Even though the Seven Years’ War (1756-63) was a global war, American and Canadian scholars have traditionally focused on the Conquest of New France when writing about the War. These two books approach the conflict from a different angle; they do not focus on the Seven Years’ War itself, but rather on what Frans De Bruyn and Shaun Regan have called the “cultural and political myths engendered by the . . . War.”
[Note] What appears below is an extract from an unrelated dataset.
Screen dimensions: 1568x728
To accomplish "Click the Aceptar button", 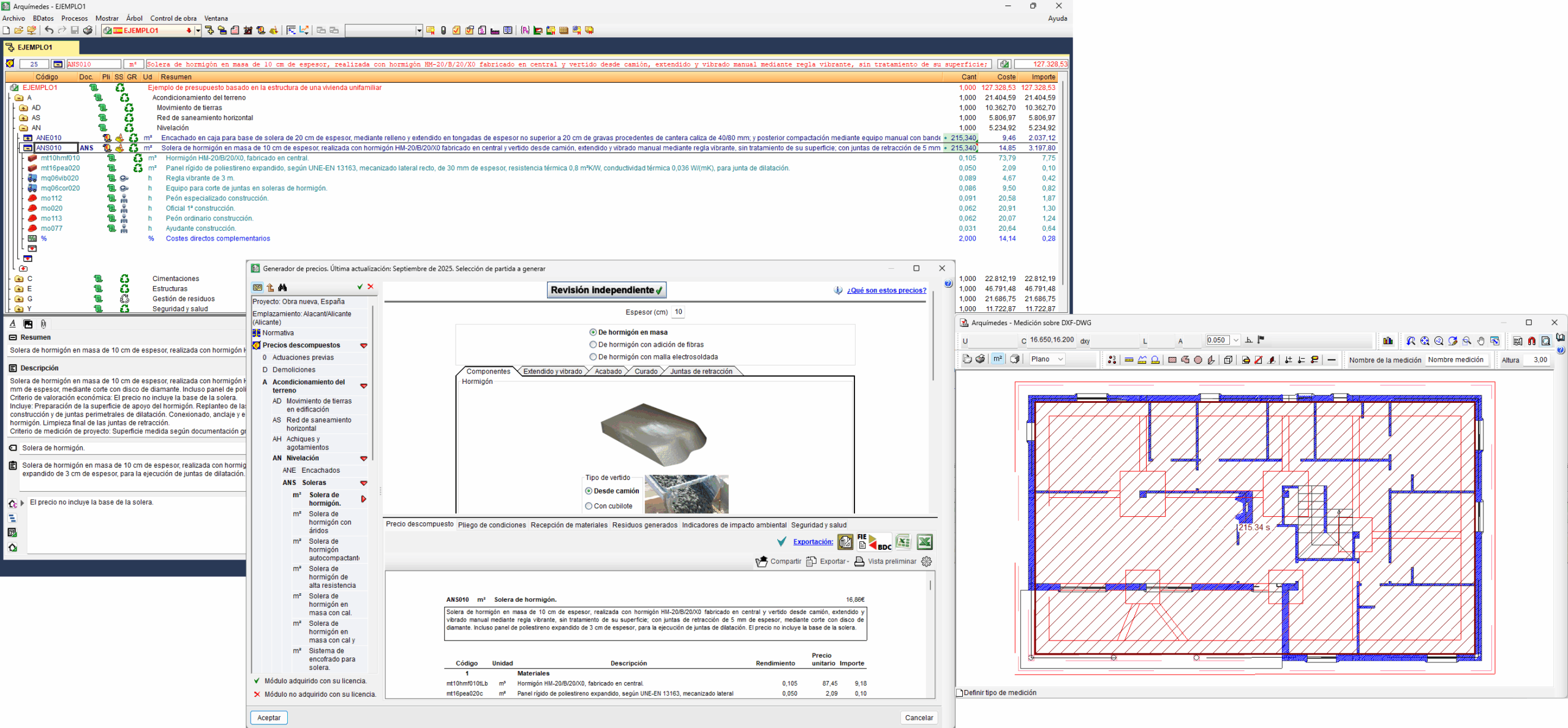I will click(269, 718).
The essays included in The Culture of the Seven Years’ War concentrate on the cultural representations engendered by the war in Britain and North America. The authors discuss the cultural impact of the war on nations and individuals, as well as on literature and visual arts. The first section focuses on the evolution of the British Empire in the eighteenth century and the importance of alliances with First Nations in the struggle for the control of North America before 1763. But while the inclusion of two excellent essays about Aboriginal peoples’ participation in the war between France and Britain in this collection is noteworthy, the absence of any serious discussion about Acadians and French Canadians is more puzzling. The second section discusses the patriotism of some British authors in the eighteenth century as well as the ambivalence of others, such as Oliver Goldsmith, towards the war. The third section focuses on the wartime experiences of three individuals (the fifth Baron Berkeley of Stratton, Lord George Sackville, and Olaudah Equiano); the authors address issues of class, race, and gender in these chapters. The last section focuses on the commemoration of the war in monuments and paintings. While the book never really gets around to discussing “cultural and political myths” as promised in the introduction, it introduces the readers to a diversity of cultural representations engendered by the war. It also decentres the history of the war and makes for an interesting contribution to the recent scholarship about the Seven Years’ War.
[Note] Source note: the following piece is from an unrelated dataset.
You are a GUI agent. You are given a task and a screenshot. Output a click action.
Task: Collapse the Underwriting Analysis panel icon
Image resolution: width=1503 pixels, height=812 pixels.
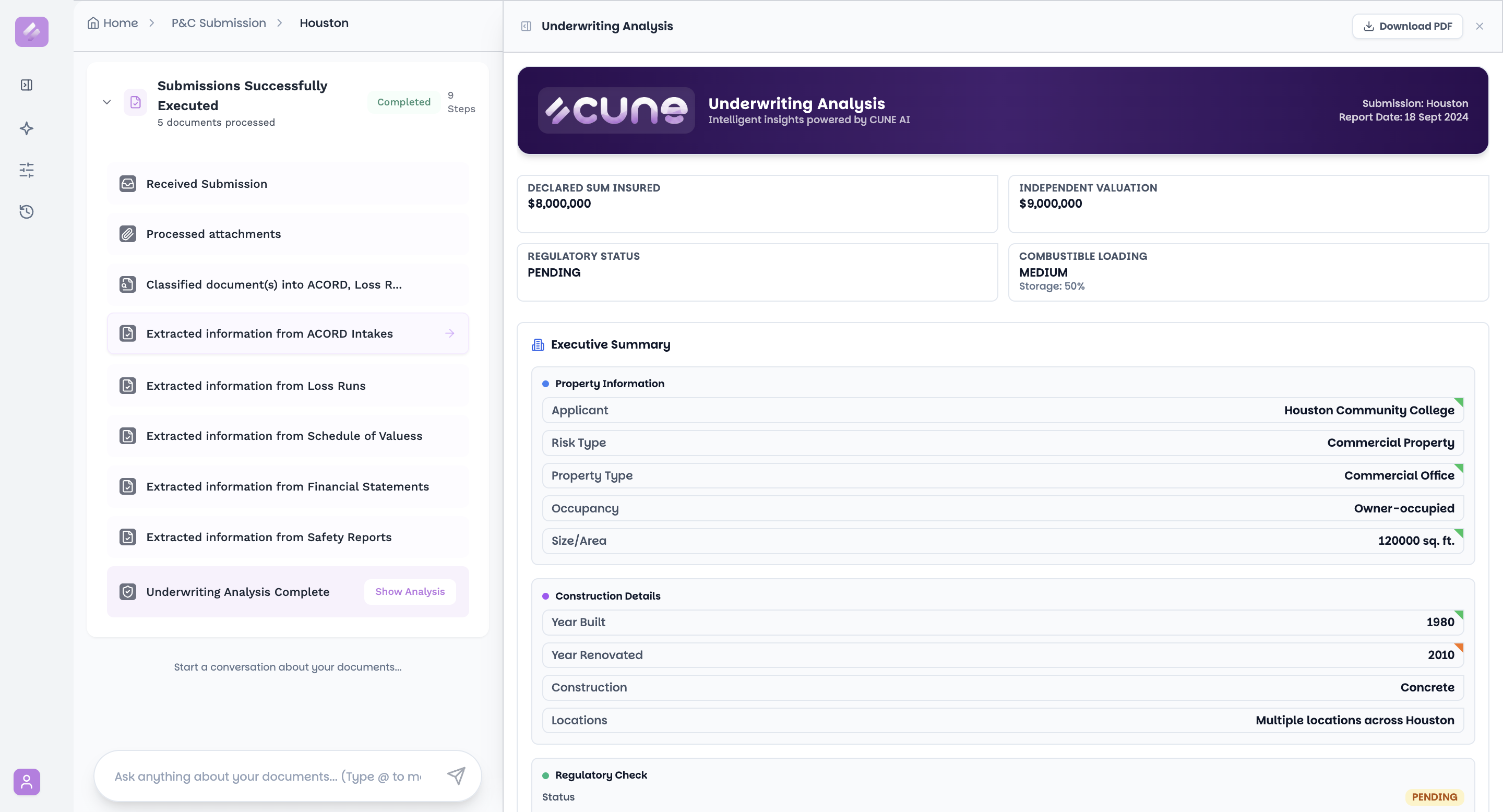(526, 26)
Although Katherine L. Morrison also addresses the cultural and political implications of the Conquest in Loyalism and the Conquest, she does so from a different perspective. Less preoccupied with the past than with the present, Morrison tries to find the historical roots of the antagonism that has poisoned French and English Canadians’ relations over the last two centuries. She argues that these roots can be found in the national myths adopted by both groups. According to the author, these myths were based on two different ways of conceptualizing the “Great Chain of Being” linking heaven to earth. In other words, the roots of the antagonism could be found in the opposition between French Canadian Roman Catholicism and British/English Canadian Protestantism. The author’s main argument seems both unoriginal and unconvincing. It is unoriginal because it states the obvious: French Canadians, who were Roman Catholics and therefore shared a Roman Catholic worldview, did not want to be assimilated by British settlers and, later, English Canadians with their Protestant worldview. Even if the author’s main point cannot seriously be disputed, her demonstration is nonetheless unconvincing. First, even if the book is supposed to be structured around the concept of “myth,” it is not: Morrison barely refers to it in the different chapters. Furthermore, she gives different meanings to the word “myth” in different contexts: it refers alternatively to “the Great Chain of Being,” to some religious beliefs, or to political principles and ideology. In the end, Loyalism and the Conquest is mainly a political history of New England, New France, and the Canadas up to Confederation.

The book is also unconvincing because it compares two different things: a historical event (the Conquest) and a political principle (Loyalism). On a more practical level, the author also fails to explain how the Conquest became a national myth, simply assuming that it somehow did. This assumption is historically inaccurate. Until the 1837-38 rebellions, the Conquest had seldom been mentioned by French Canadians or had been celebrated as a providential event or for the political freedom it had brought to the colony. The author has the same problem with Loyalism, as she never even introduces the loyalists, not all of whom had moved to the remaining British colonies for political reasons. Finally, it is worth noting that the author has used very few primary and secondary sources to make her point. In the end, a real comparison between French and English Canadian national myths has yet to be written.